# START OF INFORMATION GIVEN

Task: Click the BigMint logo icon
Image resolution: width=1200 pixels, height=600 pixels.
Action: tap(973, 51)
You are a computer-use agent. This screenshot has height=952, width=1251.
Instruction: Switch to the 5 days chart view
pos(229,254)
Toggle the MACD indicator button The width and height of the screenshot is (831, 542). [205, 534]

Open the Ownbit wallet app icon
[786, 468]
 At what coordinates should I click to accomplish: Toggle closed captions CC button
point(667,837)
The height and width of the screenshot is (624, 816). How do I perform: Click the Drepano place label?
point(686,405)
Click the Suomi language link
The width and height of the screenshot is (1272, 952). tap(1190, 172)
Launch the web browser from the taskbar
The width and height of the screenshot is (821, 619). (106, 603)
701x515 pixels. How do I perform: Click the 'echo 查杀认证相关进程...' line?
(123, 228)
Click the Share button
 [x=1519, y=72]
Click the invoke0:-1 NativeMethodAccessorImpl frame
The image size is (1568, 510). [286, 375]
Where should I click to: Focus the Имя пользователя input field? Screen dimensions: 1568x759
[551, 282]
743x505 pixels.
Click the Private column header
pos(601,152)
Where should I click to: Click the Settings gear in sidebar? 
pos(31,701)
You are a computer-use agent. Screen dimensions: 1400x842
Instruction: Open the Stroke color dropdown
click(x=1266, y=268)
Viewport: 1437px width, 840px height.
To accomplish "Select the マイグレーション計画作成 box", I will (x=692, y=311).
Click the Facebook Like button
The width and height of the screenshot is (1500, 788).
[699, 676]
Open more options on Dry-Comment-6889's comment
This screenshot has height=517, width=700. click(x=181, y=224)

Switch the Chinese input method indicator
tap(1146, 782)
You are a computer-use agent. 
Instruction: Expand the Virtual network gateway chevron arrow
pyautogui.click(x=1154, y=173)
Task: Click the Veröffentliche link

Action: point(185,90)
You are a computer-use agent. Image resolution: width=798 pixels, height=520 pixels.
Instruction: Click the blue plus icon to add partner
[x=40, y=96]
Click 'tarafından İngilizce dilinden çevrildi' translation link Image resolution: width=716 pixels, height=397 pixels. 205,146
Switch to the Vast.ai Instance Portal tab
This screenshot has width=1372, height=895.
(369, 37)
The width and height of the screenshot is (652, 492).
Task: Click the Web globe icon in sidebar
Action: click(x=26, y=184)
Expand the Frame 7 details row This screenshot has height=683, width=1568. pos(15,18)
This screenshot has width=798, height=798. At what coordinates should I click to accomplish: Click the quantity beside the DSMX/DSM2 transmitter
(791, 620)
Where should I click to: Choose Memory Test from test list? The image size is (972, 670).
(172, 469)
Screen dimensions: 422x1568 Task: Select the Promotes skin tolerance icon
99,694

# END OF INFORMATION GIVEN

* **OBJECTIVE**:
Rescale the part of the listing that runs from its start through the line containing "Toggle the MACD", both ends included. Reproduce every line, requests included, and multiply only the click coordinates in the answers by 0.5, rounding to whole numbers with halves rounded up.

* **RESPONSE**:
Task: Click the BigMint logo icon
Image resolution: width=1200 pixels, height=600 pixels.
Action: tap(487, 26)
You are a computer-use agent. This screenshot has height=952, width=1251.
Instruction: Switch to the 5 days chart view
pos(115,127)
Toggle the MACD indicator button The width and height of the screenshot is (831, 542). [103, 267]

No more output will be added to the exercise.